DATA FOR THIS EXERCISE Start Marker

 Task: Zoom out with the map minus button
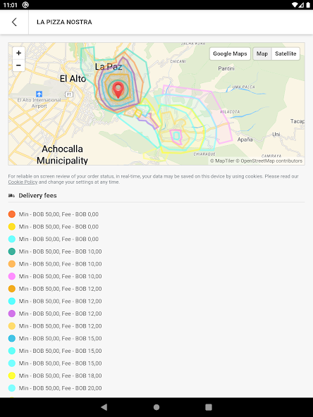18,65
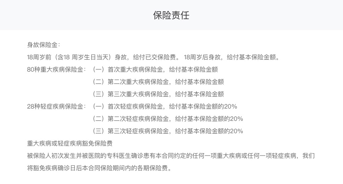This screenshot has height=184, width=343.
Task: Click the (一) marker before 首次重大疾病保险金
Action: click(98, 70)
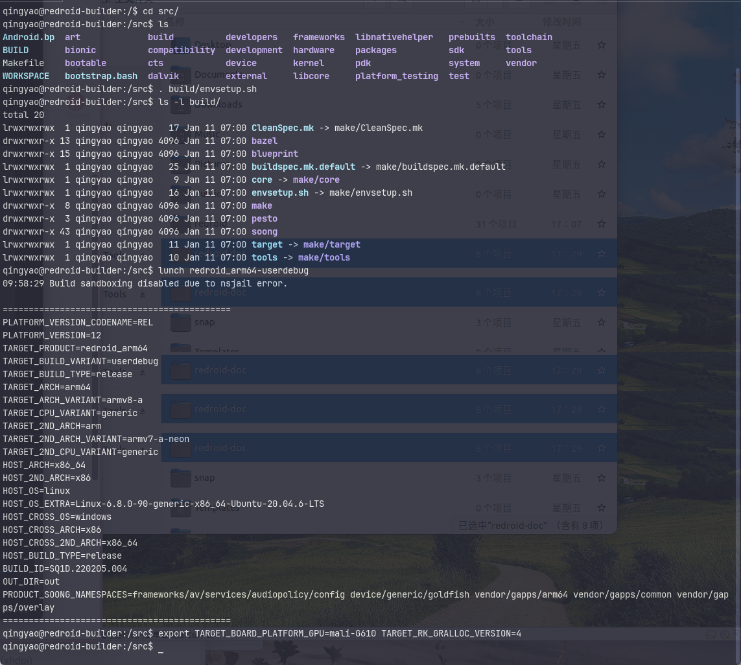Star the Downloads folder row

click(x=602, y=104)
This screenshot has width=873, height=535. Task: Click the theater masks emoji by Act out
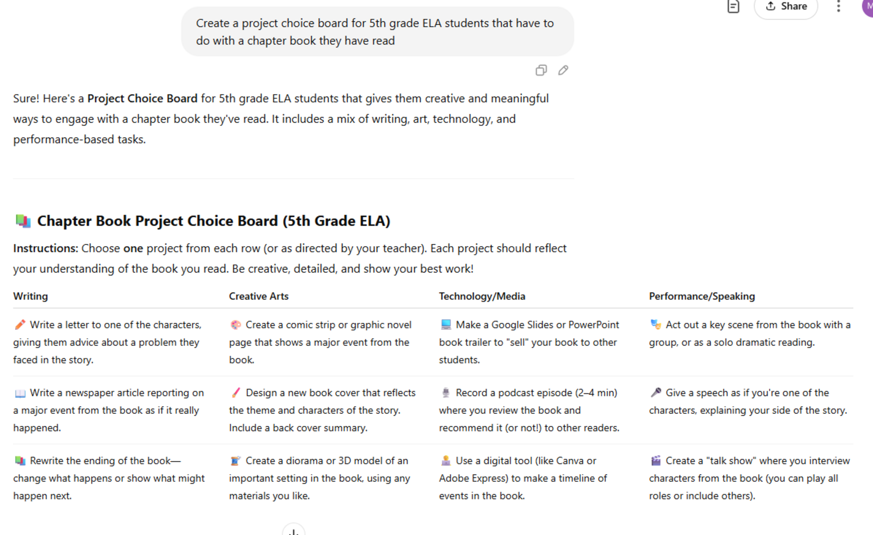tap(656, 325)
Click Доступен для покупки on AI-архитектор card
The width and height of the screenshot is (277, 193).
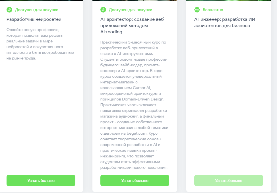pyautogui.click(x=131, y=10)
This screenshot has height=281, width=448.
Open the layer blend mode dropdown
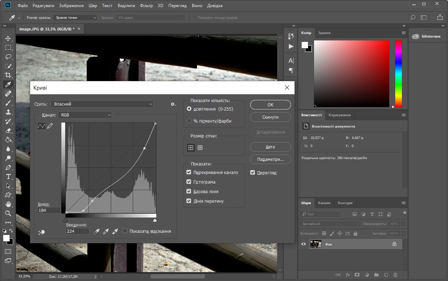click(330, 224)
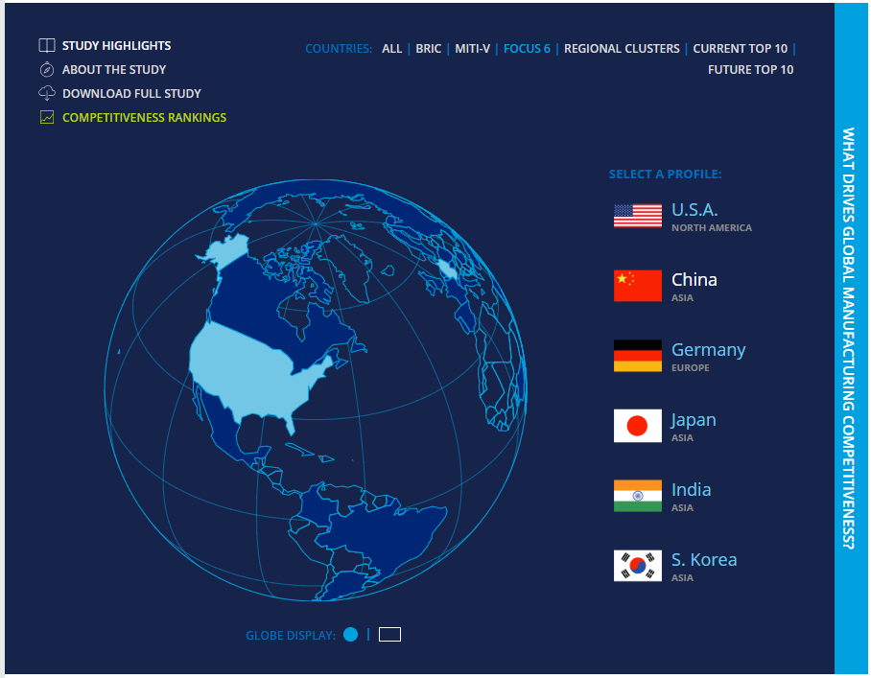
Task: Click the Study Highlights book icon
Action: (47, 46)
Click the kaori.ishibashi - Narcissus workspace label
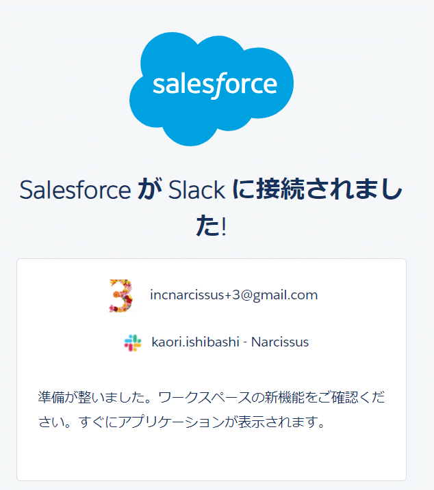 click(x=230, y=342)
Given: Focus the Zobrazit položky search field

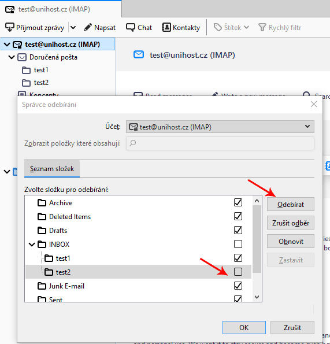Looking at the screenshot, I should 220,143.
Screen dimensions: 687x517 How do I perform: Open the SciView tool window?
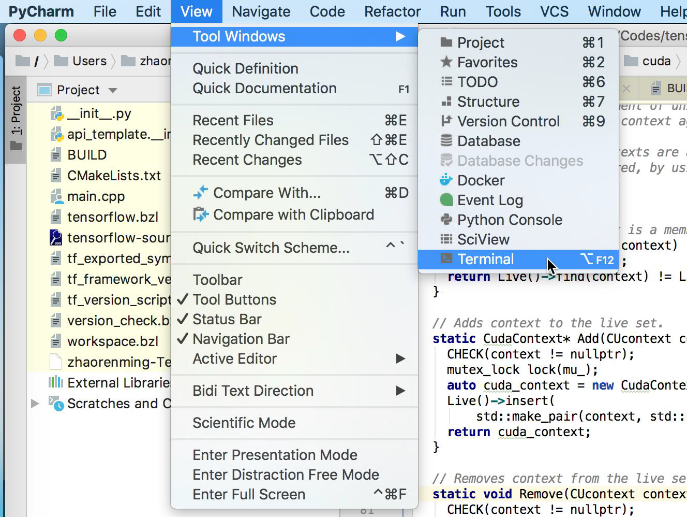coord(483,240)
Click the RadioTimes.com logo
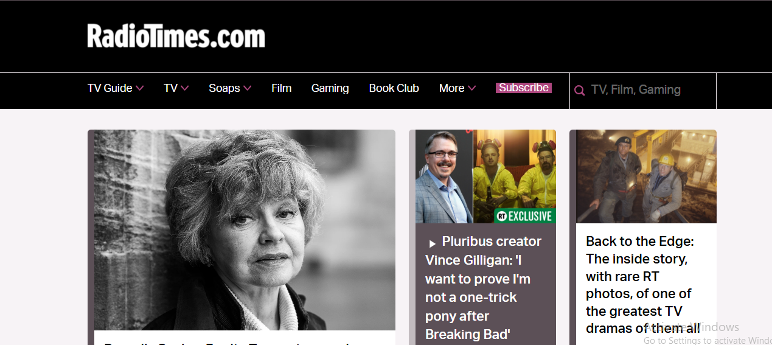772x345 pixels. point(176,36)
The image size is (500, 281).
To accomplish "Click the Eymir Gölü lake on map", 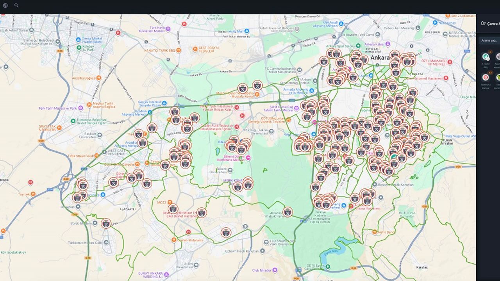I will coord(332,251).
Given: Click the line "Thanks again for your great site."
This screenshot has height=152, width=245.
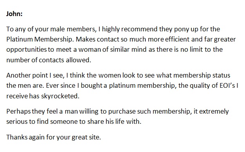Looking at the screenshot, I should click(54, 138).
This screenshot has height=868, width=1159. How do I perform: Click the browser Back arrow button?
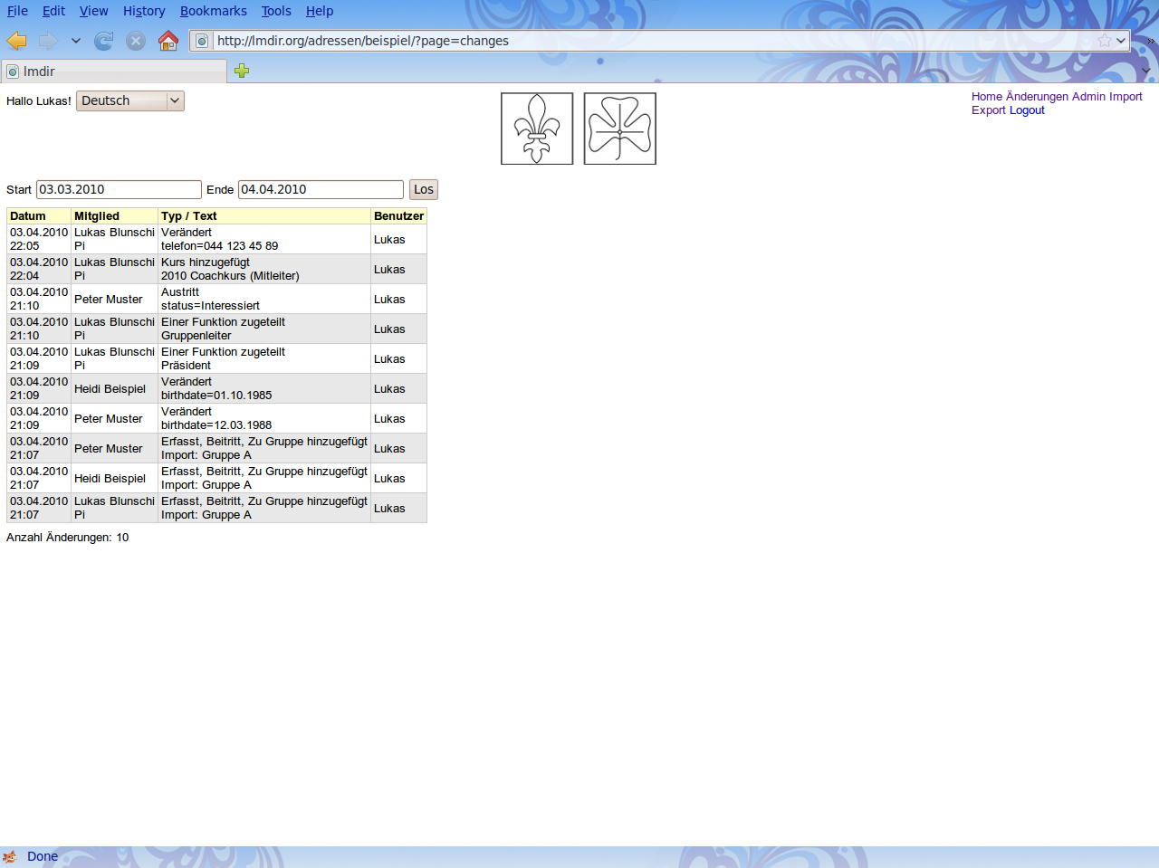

DATA FOR THIS EXERCISE End Marker

ACTION ITEM:
Exactly the lines from the one with "This screenshot has height=152, width=245." through the end of the listing above are to be repeated, with no pictures.

EXERCISE OUTPUT:
This screenshot has height=152, width=245.
Looking at the screenshot, I should click(54, 138).
This screenshot has height=868, width=1159. How do I perform: Click the browser Back arrow button?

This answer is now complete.